Reason to have "name" label?
What is the reason to have the name label if it matches with the image name? Both OS and Kubernetes have display-name label which provides more information in human-readable form about the image content. For example: https://github.com/openshift/sti-ruby/blob/master/2.2/Dockerfile#L13
We use this in build service to construct image name. Name of dist-git repo is different from name label b/c label may contain slashes. Also you may obtain an image as an archive and it's good to know its desired name and origin.
@TomasTomecek how do then set the "name" label when doing Docker build? How is that different from tagging the image with that name?
Here's the workflow:
- Create dockerfile; set
name,version,releaselabels by hand - Submit build
- Koji constructs NVR of the build from labels like this:
${com.redhat.component}-${name}-${version}(don't ask, it's the way koji works) - build the image using some ugly name (we want to change this so the name is prettier)
- tag the built image using
name,version,releaselabels and push it to registry
This can be changed/updated of course.

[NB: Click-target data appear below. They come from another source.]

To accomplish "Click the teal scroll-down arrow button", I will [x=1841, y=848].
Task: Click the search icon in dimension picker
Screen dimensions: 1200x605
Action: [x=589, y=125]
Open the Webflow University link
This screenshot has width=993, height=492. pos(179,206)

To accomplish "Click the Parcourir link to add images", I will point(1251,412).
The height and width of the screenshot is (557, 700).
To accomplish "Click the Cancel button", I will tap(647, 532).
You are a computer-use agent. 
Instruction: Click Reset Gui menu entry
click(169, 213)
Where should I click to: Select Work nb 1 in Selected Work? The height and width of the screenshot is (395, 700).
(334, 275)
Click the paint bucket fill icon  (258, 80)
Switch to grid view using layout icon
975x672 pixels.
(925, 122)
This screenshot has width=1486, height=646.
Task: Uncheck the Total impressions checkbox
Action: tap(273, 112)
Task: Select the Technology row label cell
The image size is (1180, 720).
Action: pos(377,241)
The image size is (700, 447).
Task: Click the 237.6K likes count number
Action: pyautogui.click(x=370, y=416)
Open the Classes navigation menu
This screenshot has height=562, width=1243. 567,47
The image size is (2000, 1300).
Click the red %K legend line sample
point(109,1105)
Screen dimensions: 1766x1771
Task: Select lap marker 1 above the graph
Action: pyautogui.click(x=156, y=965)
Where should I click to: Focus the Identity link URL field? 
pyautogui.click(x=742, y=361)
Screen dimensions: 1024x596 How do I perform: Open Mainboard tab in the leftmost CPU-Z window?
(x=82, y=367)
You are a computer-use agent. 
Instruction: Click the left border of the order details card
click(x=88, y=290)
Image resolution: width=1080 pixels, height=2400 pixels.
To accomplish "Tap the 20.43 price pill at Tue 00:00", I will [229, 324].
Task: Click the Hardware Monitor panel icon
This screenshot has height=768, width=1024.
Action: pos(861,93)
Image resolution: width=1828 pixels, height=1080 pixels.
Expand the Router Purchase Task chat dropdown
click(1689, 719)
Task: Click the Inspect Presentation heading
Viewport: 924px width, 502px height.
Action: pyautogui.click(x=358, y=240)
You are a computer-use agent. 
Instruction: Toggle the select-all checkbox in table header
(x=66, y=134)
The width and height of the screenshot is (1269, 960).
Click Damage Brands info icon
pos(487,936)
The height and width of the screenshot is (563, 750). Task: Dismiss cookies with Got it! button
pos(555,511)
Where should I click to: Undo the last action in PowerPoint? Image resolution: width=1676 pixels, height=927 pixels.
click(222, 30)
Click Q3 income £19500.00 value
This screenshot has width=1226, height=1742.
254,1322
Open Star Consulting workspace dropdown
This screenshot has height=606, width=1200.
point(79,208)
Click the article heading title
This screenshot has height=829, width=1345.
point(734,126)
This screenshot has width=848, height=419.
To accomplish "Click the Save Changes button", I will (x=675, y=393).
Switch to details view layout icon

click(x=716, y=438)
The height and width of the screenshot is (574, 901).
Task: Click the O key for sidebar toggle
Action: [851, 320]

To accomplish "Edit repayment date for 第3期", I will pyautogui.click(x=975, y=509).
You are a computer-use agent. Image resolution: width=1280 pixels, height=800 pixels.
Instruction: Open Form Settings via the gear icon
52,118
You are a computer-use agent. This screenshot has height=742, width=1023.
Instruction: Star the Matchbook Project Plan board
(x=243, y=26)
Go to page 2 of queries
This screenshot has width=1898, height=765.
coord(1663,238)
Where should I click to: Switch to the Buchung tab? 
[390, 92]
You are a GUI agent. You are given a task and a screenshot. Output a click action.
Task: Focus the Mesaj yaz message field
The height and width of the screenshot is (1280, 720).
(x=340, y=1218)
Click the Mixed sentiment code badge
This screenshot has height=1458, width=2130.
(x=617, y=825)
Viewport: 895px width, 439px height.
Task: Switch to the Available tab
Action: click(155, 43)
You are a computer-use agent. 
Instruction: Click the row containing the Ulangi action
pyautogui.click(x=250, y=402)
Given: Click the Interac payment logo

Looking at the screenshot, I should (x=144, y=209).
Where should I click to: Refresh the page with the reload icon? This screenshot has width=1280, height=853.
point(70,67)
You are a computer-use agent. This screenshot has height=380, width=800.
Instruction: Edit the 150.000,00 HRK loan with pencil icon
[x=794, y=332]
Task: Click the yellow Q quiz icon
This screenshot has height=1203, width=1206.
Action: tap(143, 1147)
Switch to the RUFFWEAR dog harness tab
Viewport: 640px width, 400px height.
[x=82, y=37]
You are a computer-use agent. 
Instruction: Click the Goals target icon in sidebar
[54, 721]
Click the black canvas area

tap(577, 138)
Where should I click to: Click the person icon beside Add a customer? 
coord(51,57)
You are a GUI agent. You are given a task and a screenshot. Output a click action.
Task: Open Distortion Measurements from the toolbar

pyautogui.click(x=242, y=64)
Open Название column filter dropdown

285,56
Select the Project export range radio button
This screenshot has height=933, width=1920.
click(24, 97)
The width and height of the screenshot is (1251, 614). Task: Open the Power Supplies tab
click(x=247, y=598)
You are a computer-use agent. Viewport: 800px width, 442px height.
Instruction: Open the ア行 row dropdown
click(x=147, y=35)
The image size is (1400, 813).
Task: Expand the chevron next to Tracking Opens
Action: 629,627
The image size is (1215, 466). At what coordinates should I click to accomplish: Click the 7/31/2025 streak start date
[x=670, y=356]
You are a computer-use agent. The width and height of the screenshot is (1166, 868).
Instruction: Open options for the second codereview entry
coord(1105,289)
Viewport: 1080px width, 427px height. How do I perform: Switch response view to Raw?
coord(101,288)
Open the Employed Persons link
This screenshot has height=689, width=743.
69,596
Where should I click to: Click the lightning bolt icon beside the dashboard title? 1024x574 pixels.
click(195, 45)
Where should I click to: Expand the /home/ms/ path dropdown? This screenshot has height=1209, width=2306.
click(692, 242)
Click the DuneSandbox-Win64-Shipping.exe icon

It's just what we use now.
@TomasTomecek when you tagging the image, can you change the image name instead of adding the name tag? I think I understand the use-case you have, but that label seems redundant to me long term.
I think there is slight misunderstanding here: without name, version, release labels, build system has no idea how to name/tag the image. The only information it has at that time is com.redhat.component label which is name of component within bugzilla, e.g. rhel-server-docker and that is for images named rhel{6,7}.
So, we could get rid of the label, but we would have to find new way how to get final image name. Basically a mapping between com.redhat.component, branch within git and the final image name.